The Covid-19 crisis and the political, economic, and social disruptions it has created fundamentally change the traditional context for decision-making. The inequalities, flaws and inconsistencies of multiple systems –from health and finance to energy and education – are also exposed than ever amidst a global connection of concern for lives, livelihoods and the planet. World leaders find themselves at a historic crossroads, accomplishing short-term requirements against medium- and long-term doubts.
COVID-19 offers an excuse to “reset and reshape” the world in a more aligned form with the United Nations 2030 Sustainable Development Goals, as climate change, inequality, and poverty obtained even greater importance during the pandemic. This covers resetting labour markets as more people work remotely, furthering the “future of work”. The reset will encourage work now to develop the Fourth Industrial Revolution by upskilling and reskilling workers.
Another post-COVID matter suggested by the WEF is food security, mainly the “risk of disruptions to food supply chains” and the necessity for “global policy coordination” to counter “food protectionism from becoming the post-pandemic new normal.”
There are many reasons for pursuing the Great Reset, but the most important is COVID-19. The pandemic has already killed hundreds of thousands of people, representing one of the worst public health crises in recent history. There have been numerous deaths and casualties across the globe, so the war is far from over.
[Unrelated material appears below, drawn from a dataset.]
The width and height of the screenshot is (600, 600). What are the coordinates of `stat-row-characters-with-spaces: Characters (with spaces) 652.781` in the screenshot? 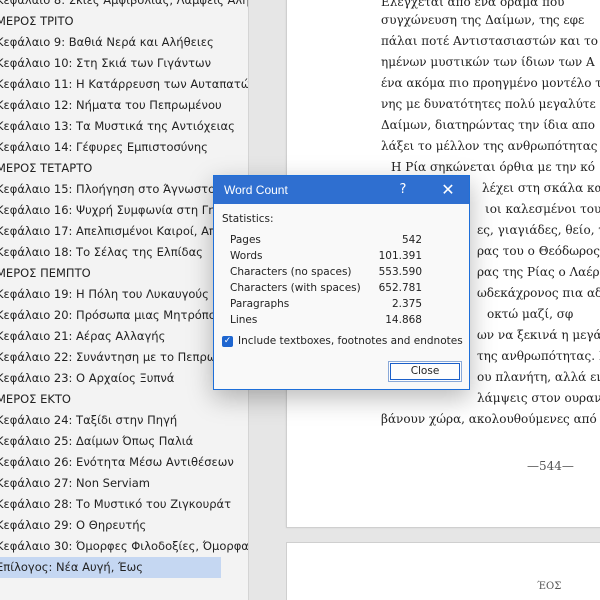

People who support free markets find the Great Reset nothing less than terrifying. Although our current crony capitalist system has many flaws, granting more power to government agents that created that system and eroding property rights is unnecessary. It is a step in the wrong direction.
Here’s why: COVID-19 is prompting us to reset many of our most basic behaviours. These changes affect our financial system, with an effect that is visible throughout our homes, businesses, and even our workplace.
The world must act collectively and swiftly to repair all aspects of our societies and economies, from education to social contracts and working conditions. From the United States to China, each country must cooperate, and every industry, from energy to technology, must be transformed. Simply put, capitalism needs a ‘Great Reset’.
Those companies that understand and adapt to these new conditions the fastest can gain a significant share of the market and secure their positions. Travel and tourism companies are faced with high levels of uncertainty and volatility when managing their price and customer relationships on a short-term basis while retuning their reservation software to optimise their revenues for a sustainable economic recovery.